Pemandangan yang disajikan oleh video tersebut bukan hanya menarik perhatian banyak orang, tetapi juga menggugah empati. Dalam rekaman itu, kita bisa melihat betapa sulitnya keadaan yang dihadapi oleh pengemudi ojol dalam situasi yang penuh tekanan seperti itu.
“Tolong, Bang. Saya butuh uang, anak saya sekolah, saya butuh makan. Rumah saya di Bekasi bang,” ungkap pengemudi ojol tersebut sambil berusaha meyakinkan petugas. Dalam situasi seperti ini, emosi dan harapan seorang pengemudi bisa menjadi gambaran betapa beratnya kehidupan mereka sehari-hari.
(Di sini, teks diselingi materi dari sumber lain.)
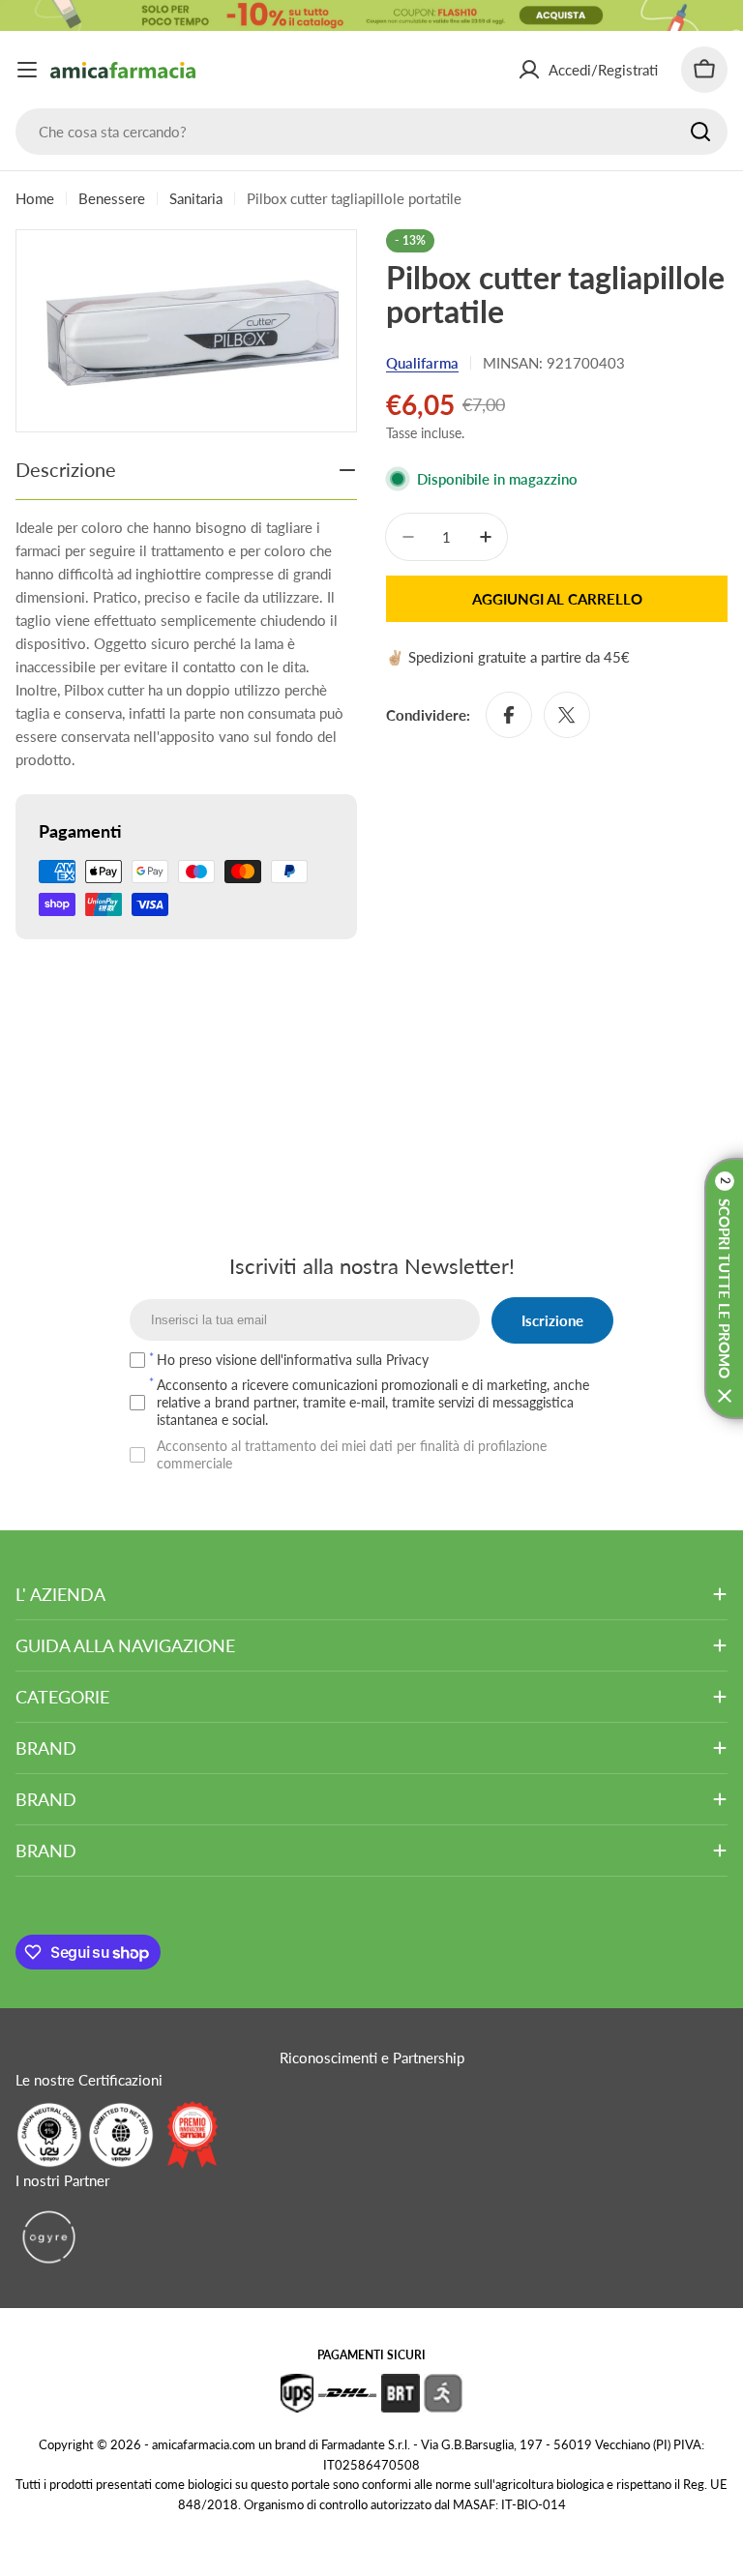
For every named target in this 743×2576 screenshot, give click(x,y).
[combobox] (371, 131)
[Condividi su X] (567, 715)
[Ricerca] (700, 131)
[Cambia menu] (27, 69)
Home (34, 198)
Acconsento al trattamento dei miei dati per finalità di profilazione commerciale (352, 1454)
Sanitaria (196, 198)
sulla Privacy (392, 1359)
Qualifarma (422, 362)
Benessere (111, 198)
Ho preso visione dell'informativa (293, 1359)
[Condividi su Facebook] (509, 715)
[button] (723, 1288)
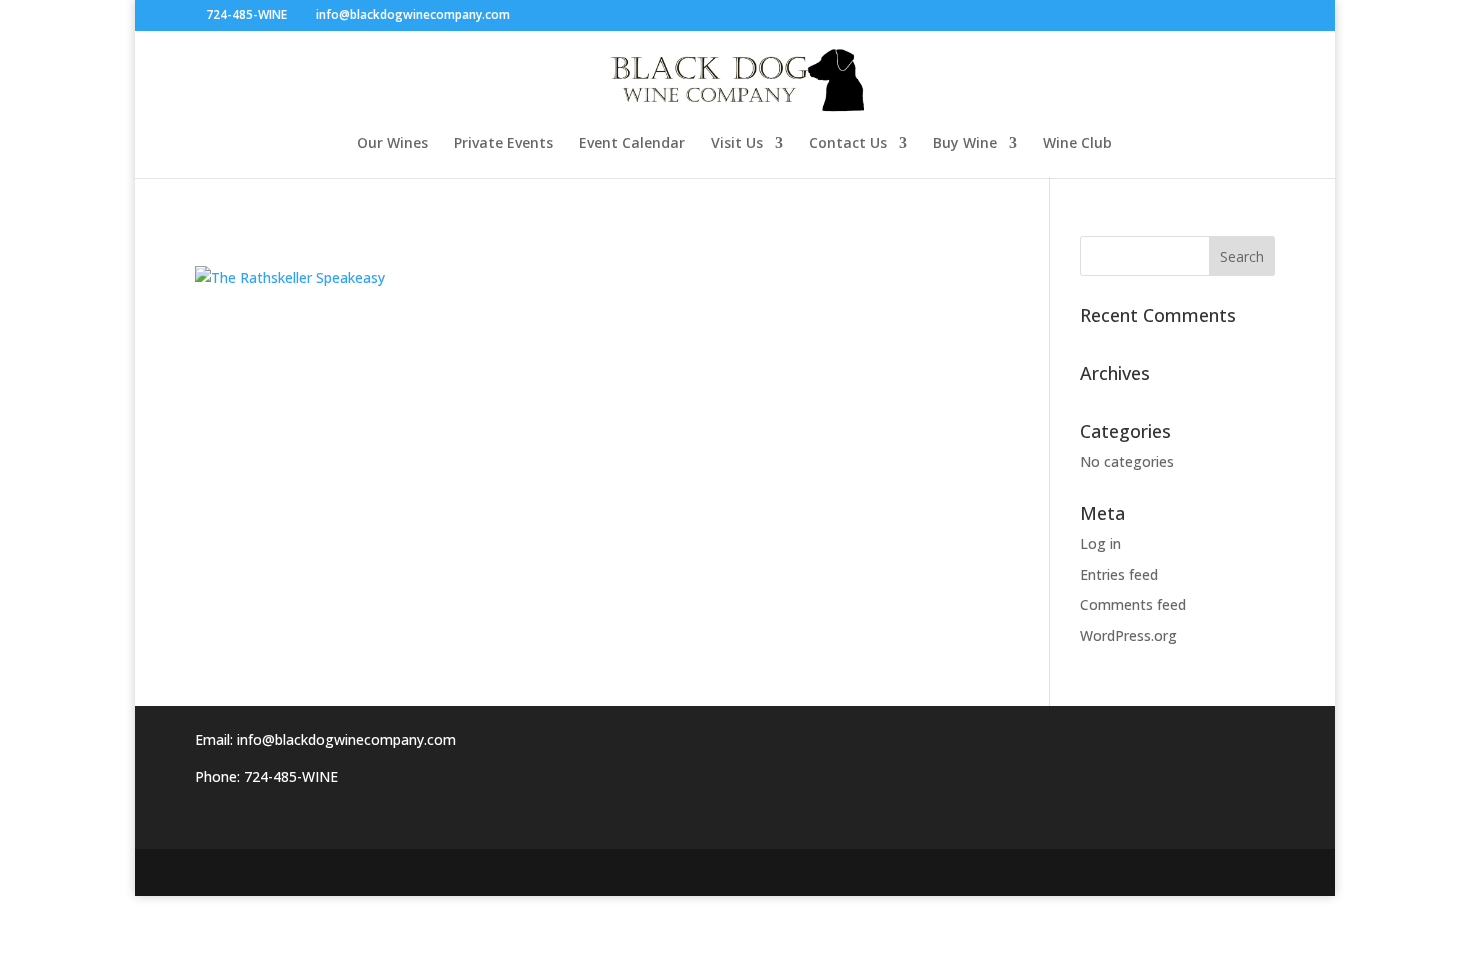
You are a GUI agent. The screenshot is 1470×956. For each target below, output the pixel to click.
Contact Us (848, 144)
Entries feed (1119, 574)
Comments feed (1133, 604)
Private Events (503, 144)
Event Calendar (632, 144)
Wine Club (1077, 144)
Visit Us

Penertiban Parkir Liar dan Proses yang Diterapkan
Sudinhub Jakarta Timur menjelaskan bahwa penertiban parkir liar di Jalan Jatinegara Timur berlangsung melalui kerjasama tim gabungan, termasuk Satpol PP, Sudin Sosial, dan kepolisian. Penertiban ini dilaksanakan sesuai dengan Peraturan Daerah Nomor 5 Tahun 2014 tentang Transportasi.
Dalam penertiban tersebut, tindakan yang dilakukan mencakup penderekan kendaraan yang parkir sembarangan serta operasi Cabut Pentil (OCP) yang menyasar kendaraan yang melanggar aturan parkir. Hal ini menjadi langkah preventif untuk menciptakan ketertiban di area publik.
Kepala Suku Dinas Perhubungan Jakarta Timur, Harlem Simanjuntak, mengungkapkan bahwa pada kesempatan itu, pihaknya menindak lima sepeda motor yang terparkir di trotoar. Tindakan ini diambil untuk memastikan ketertiban dan menjaga keselamatan pengguna jalan lainnya.
Mengutamakan Pendekatan Humanis dalam Penertiban
Harlem juga menekankan pentingnya pendekatan humanis dalam menjalankan tugas penertiban. Ia menjelaskan bahwa petugas berusaha memberikan penjelasan secara baik kepada pengendara yang terkena dampak penertiban. Dengan demikian, diharapkan terjadi pemahaman yang lebih baik antara petugas dan masyarakat.
Pengemudi ojek online yang kendaraan motornya ditangkap kemudian diarahkan untuk mengambil kendaraannya di Kantor Sudinhub Jakarta Timur. Di sana, pemilik kendaraan diminta untuk menandatangani surat pernyataan agar tidak mengulangi pelanggaran serupa di masa mendatang.
Sikap ini menunjukkan niat untuk menjaga kenyamanan dan keselamatan bersama di jalanan. Pendekatan manusiawi diharapkan dapat menurunkan potensi konflik yang mungkin muncul antara petugas dan pengendara.
Tujuan Penertiban untuk Kenyamanan Bersama
Harlem menegaskan bahwa penertiban tidak hanya ditujukan kepada pengendara ojek online, tetapi juga kepada semua jenis kendaraan yang melanggar aturan parkir, baik roda dua maupun roda empat. Hal ini bertujuan untuk menciptakan lingkungan yang tertib dan aman bagi semua pengguna jalan.
Selain itu, penertiban bertujuan untuk menjaga fungsi trotoar agar tetap dapat digunakan dengan baik oleh pejalan kaki. Dengan demikian, masyarakat dapat menikmati ruang publik dengan lebih nyaman dan aman.
Harlem mengajak seluruh masyarakat untuk mematuhi aturan parkir demi kenyamanan bersama. Kesadaran masyarakat dalam mematuhi aturan akan sangat membantu dalam menciptakan lingkungan yang tertib dan aman untuk berlalu lintas.